Me, myself & my anger

So I went to iSmash this past weekend .. it’s a place where basically you get to destroy a bunch of shit. I mean throw wine glasses against a wall, break vases with a bat or sledgehammer, and bang an old keyboard so hard against the floor that it breaks in half.

It was AWESOME

Honestly, I can’t wait to go back. And I can’t wait to take my daughter when she’s older because it will be such a GREAT place for her to get some anger out.

She’s a manifestor, like me, meaning that anger is a pretty big part and learning how to navigate through that in an effective and healthy way is crucial. Punching bag at home, yelling into pillows, hitting the bed or pillows .. that sort of thing will be a must in this household. 

And there’s a reason I am so determined to help her embrace this part of herself rather than try to shut it down and that’s because that is exactly what I did and it was totally unhelpful. 

But let’s back up a bit because being there had me thinking about my own relationship with anger and the wild journey that has been.

So I use to say .. I’m not an angry person

I clung to this belief.

I would tell others, oh yeah I just don't get angry that easily.

It was like this badge of honor for me.

And when I think about it now, I’m like WTF. What does that even mean? And why is it so important to me that I’m not seen as an angry person. Which btw was a HUGE reason I clung to that for so long.

Then I learned that my type in human design is a manifestor, and with that can come anger.
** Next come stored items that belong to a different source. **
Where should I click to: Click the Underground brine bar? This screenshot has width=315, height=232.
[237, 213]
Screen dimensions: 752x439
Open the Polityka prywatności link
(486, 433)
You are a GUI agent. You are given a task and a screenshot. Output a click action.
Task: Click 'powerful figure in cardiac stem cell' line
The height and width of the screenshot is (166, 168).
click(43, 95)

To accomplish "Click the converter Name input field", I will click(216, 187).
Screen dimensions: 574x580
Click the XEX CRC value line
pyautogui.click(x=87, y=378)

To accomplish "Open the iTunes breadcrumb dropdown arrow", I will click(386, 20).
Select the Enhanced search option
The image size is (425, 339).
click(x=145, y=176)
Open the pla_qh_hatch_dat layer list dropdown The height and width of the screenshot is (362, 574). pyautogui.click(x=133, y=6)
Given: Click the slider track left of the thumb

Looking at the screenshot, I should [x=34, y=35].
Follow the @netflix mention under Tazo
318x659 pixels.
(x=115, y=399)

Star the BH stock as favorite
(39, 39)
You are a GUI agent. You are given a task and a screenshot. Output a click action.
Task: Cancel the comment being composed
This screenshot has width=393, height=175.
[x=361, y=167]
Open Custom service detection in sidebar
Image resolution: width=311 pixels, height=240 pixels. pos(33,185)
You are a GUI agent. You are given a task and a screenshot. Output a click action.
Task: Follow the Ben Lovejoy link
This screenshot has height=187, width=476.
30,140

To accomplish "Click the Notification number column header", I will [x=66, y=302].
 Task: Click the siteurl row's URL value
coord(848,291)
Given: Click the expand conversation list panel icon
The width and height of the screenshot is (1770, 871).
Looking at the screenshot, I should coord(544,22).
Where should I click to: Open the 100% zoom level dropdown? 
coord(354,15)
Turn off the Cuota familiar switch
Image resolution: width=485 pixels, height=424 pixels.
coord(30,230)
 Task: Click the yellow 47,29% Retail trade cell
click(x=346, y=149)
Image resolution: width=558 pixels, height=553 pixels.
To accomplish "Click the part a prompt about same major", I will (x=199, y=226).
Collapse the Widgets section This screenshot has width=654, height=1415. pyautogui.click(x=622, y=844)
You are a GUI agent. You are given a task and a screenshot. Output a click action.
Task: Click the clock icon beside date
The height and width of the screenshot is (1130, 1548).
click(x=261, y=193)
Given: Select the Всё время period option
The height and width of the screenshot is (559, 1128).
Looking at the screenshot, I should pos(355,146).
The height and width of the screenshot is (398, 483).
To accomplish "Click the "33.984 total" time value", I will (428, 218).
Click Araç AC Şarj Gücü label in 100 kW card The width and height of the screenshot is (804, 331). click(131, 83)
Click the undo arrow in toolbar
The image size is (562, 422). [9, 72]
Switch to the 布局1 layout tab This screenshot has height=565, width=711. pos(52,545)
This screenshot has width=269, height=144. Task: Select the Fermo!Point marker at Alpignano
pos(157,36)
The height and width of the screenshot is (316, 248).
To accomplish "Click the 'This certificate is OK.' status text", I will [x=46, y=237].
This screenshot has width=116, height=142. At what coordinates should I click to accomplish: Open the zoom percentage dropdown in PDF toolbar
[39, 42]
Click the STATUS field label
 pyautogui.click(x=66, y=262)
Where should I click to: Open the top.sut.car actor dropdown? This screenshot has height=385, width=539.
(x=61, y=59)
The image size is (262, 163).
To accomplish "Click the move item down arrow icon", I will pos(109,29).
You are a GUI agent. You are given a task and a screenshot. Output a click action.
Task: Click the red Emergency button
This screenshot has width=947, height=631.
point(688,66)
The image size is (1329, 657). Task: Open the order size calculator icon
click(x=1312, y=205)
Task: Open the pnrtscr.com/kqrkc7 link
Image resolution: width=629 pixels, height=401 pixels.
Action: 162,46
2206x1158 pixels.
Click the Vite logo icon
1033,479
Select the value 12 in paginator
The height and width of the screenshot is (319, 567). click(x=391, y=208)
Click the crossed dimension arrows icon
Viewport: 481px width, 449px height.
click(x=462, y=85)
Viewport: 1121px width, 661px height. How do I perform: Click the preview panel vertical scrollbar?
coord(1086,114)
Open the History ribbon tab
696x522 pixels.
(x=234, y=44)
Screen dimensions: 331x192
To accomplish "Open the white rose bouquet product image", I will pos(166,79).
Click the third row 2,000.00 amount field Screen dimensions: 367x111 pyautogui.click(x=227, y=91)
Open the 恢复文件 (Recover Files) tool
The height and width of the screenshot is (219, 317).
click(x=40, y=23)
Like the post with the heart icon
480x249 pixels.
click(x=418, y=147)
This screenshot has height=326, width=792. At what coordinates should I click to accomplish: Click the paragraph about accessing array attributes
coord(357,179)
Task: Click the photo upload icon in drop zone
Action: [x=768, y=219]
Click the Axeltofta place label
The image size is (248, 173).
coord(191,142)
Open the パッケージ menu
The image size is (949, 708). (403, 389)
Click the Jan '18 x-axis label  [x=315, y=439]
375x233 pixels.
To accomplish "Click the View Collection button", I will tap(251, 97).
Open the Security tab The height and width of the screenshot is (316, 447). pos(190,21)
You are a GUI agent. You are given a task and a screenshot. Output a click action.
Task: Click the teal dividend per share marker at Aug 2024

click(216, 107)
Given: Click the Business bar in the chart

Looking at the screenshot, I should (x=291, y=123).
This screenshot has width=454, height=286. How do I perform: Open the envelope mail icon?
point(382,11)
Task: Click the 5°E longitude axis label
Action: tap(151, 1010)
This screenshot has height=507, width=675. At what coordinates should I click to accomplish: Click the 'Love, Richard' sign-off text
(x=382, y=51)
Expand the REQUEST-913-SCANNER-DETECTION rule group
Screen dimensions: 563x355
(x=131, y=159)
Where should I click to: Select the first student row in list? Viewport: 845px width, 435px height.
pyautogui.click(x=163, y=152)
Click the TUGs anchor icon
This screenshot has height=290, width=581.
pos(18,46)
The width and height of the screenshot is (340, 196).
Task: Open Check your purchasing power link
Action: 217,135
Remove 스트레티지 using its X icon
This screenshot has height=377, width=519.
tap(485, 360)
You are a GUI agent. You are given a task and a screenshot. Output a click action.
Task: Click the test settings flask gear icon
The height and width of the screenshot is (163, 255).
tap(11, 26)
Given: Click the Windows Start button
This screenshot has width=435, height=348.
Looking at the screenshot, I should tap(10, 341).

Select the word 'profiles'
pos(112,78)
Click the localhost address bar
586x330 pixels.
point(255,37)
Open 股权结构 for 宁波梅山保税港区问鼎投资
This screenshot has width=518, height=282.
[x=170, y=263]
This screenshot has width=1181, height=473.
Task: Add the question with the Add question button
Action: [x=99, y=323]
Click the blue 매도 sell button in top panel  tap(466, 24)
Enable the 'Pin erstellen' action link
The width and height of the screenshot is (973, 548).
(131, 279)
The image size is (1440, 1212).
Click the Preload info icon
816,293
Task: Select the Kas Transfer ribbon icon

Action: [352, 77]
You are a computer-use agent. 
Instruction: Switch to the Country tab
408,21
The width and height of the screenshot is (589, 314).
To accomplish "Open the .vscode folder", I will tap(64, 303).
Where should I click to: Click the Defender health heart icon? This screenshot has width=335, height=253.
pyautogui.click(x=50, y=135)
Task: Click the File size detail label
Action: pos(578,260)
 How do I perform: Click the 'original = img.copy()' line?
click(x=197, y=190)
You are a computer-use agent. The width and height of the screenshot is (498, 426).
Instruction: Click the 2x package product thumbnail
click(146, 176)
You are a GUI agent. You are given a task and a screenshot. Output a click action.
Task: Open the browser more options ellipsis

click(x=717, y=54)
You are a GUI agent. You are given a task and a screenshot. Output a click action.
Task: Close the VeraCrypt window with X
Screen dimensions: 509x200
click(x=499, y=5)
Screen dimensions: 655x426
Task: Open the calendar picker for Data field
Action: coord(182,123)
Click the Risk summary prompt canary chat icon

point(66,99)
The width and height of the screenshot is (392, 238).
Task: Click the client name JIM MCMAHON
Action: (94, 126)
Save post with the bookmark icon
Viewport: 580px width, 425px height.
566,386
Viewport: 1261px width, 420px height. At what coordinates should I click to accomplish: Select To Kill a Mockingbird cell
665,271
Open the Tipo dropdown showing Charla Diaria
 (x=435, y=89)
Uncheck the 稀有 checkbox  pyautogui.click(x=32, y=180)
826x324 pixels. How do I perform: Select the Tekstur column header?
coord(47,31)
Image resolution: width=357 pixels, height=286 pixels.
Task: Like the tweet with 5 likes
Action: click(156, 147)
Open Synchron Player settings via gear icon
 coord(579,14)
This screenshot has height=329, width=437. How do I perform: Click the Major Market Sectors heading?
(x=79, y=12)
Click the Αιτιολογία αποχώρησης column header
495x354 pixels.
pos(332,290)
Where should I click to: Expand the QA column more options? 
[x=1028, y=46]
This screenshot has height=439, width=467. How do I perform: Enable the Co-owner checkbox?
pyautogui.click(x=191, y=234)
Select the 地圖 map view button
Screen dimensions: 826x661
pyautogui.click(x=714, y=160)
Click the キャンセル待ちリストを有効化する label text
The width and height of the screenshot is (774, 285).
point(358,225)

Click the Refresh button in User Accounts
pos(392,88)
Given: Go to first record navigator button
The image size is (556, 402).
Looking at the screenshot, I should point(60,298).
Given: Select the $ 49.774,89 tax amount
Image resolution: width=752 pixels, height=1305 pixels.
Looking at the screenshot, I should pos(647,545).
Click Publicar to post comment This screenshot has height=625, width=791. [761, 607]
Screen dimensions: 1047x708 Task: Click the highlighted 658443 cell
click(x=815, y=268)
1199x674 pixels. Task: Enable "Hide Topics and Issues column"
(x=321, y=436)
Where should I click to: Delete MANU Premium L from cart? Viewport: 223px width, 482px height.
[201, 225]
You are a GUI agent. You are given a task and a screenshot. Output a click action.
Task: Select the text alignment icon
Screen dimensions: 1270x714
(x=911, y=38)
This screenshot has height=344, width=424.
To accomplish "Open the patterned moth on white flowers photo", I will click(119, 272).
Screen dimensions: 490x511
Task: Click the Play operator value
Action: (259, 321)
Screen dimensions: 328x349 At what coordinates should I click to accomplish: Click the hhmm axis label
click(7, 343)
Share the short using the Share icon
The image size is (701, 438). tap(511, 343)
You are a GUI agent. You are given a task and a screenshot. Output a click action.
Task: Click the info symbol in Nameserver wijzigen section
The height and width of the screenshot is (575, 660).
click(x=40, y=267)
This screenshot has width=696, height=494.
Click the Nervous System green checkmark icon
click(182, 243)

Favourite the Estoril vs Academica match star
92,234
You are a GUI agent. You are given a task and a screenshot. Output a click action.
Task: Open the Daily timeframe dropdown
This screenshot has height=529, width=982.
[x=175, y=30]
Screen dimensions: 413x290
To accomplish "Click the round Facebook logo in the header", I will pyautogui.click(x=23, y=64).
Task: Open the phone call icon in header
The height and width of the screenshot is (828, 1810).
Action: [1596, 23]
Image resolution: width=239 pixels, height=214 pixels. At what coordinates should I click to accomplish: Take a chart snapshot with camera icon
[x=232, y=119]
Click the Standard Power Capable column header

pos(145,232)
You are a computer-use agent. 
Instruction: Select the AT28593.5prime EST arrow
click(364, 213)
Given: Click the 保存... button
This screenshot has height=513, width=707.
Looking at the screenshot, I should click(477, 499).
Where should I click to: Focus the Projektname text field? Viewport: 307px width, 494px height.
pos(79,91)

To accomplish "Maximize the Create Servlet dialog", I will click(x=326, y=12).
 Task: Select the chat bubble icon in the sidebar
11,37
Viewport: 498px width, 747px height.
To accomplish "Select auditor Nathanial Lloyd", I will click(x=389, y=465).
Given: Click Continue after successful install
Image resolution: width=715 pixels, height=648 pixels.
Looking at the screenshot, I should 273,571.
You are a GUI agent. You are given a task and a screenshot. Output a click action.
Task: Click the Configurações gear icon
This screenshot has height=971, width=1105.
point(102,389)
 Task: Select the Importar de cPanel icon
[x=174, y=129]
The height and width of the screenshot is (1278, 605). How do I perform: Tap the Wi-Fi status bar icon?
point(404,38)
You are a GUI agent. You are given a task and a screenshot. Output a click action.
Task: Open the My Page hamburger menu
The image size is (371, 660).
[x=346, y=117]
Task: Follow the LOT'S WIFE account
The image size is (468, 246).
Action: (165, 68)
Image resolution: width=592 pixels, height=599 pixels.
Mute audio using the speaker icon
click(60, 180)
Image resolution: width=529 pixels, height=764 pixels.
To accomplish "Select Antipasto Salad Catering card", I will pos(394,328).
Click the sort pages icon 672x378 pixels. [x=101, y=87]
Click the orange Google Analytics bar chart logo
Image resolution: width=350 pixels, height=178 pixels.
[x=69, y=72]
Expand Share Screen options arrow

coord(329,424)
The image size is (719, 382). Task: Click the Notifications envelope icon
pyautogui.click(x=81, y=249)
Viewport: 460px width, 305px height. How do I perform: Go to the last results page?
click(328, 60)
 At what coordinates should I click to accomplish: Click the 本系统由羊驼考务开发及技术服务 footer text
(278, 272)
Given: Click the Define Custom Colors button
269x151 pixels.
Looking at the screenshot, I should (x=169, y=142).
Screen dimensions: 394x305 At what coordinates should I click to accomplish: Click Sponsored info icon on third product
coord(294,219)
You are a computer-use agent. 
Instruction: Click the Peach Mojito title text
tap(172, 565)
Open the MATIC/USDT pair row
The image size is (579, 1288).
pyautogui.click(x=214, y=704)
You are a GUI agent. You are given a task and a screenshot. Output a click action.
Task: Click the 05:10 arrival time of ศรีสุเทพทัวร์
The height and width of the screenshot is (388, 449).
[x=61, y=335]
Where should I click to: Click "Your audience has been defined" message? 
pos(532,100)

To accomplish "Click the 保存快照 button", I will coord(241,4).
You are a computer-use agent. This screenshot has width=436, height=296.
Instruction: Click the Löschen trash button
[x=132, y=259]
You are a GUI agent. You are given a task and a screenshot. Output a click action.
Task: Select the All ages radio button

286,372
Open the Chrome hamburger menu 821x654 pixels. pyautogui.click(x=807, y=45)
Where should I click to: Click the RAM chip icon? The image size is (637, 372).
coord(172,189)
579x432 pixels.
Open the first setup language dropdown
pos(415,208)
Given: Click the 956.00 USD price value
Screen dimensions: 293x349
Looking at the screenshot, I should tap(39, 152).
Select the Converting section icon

Like a lot of anger. And immediately I thought, well then I can’t be a manifestor. Because I just don't resonate with that. Like, I don't feel angry so this has to be wrong.

The truth was that I was just so disconnected from my anger.

You know how in Inside Out, the other emotions put Sadness in a circle .. well I not only did that with my sadness I also put my anger in it’s own little square. 

THAT is how disconnected I was from this very human emotion.

Learning this (and one other thing I’ll mention in a second) was what nudged me to really take a look at my relationship with anger.

So that other thing .. along with thinking I’m not an angry person, I also firmly believed that was not one that held grudges.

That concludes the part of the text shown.